In an earlier column, I confessed to being a professional wrestling fan. I understand, and most fans do, that the story lines of the sport are as real as Sean Connery and Catherine Zeta-Jones scaling a catwalk hundreds of feet above the streets of Koala Lumpur. The athleticism is real, the rest is staged. Only a "mark" does not know that.
But the entertainment value which once attracted me to "rasslin" has become dark, vulgar and violent. I will not watch a movie which is rated R because of sexual content, vulgarity, or the portrayal of demonic activity. Likewise, disgusted with the course of "sports entertainment," I became a former fan of professional wrestling months ago. My small financial contribution won't be missed by the yummies up on carpet corridor, but until the madness stops, I will not watch again. The promoters can work any way they choose — that is the American way. And my TV set has a channel selector — that is also the American way.
If there was ever any question that the whole business has turned to the dark side, it was erased Sunday night when the WWF crassly played out the show. No announcement of Hart's death was made at the time, but sensing the seriousness of his injuries, a few fans left the arena, throwing away tickets costing up to $100 in protest. The positive publicity WWF owner Vince McMahon would have gained by cancelling the event and refunding everyone's money, would have reaped rewards far beyond the actual amount it would have cost.
It would have been so simple — announce Owen Hart's death, express the grief that everyone felt, tell the audience at ring side to mail their ticket stubs back to Titan Sports for a refund, and tell the folks watching at home to mail a copy of their cable bill for full credit towards the next televised event. But no, the greedy show had to go on.
In the Kansas City Royals club house, on the same day, it was a different story.
Jeff King was one of my favorite members of the Pittsburgh Pirates back in the days when the Bucs and the Braves battled for the right to represent the National League in the World Series. Two years ago he signed a multi-million dollar contract with the Royals. Late last season he hurt his back and saw limited playing time this year, batting only .236 in 72 plate appearances.
"My head is here, my heart is not," he said at the press conference where he announced his retirement from baseball.
One of King's teammates, catcher Mike Sweeney said, "For him to walk away like this proves Jeff King is a man of integrity. It shows he's a man. He could have continued to play the next four months and taken a paycheck every two weeks and not had his heart in the game. But Jeff is a man of integrity. He shut it down when he thought the time was right."

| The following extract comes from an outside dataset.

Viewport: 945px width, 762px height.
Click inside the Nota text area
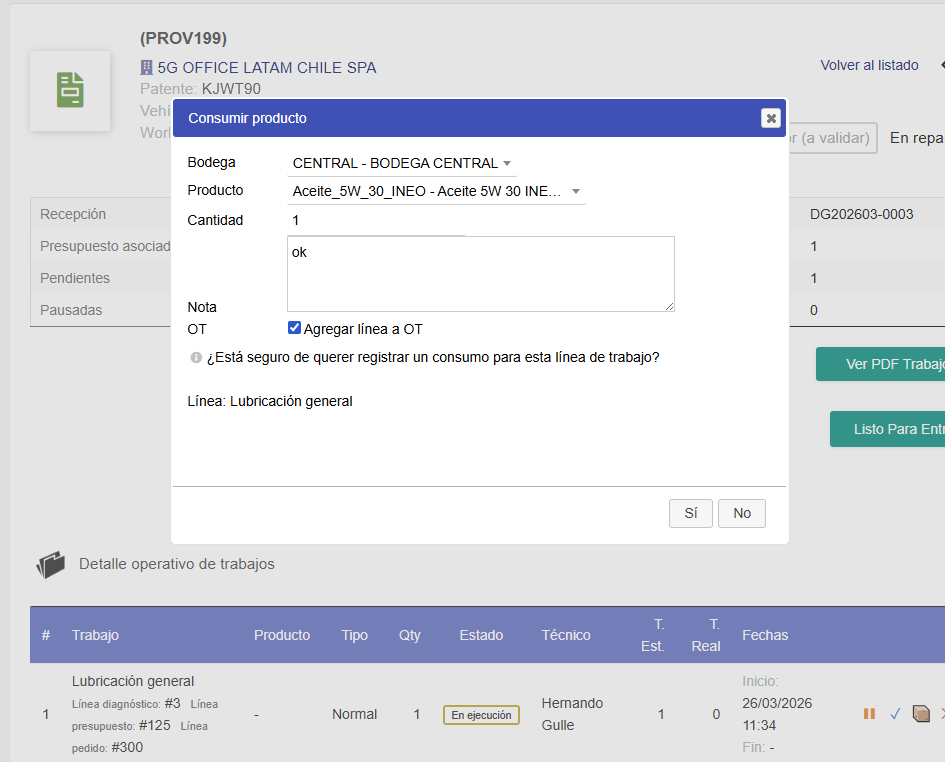[x=480, y=273]
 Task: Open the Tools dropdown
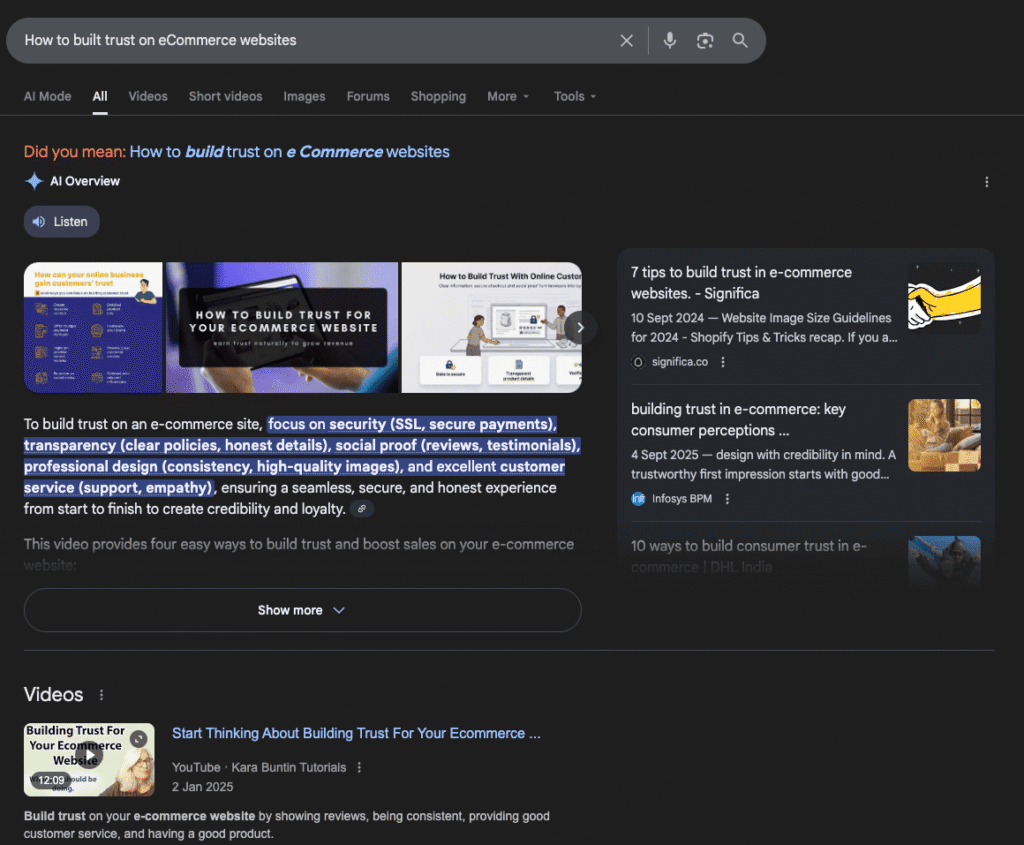click(x=575, y=96)
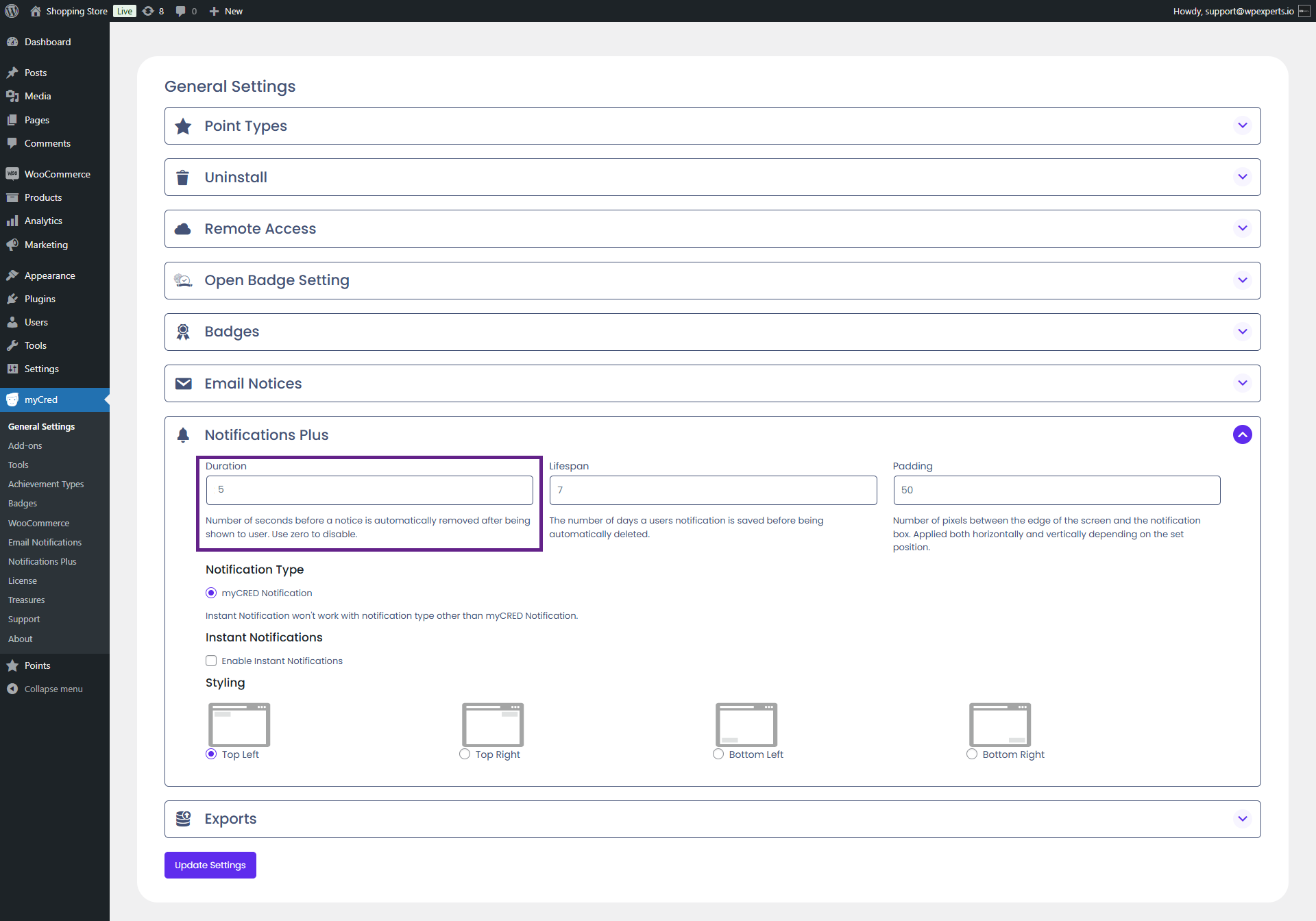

The paycheck which integrity prompted Jeff King to turn down was worth $3 million. Wrestling authorities I contacted this week told me it is a figure comparable to what the WWF collected in their prophetically named, "Over the Edge." One man knows when the show is over, and with character, turns the money down. Another man keeps the show alive, callous of the fact that a performer who has helped build the corporate bank account is dead. That is more vulgar than anything Steve Austin or the Undertaker ever did.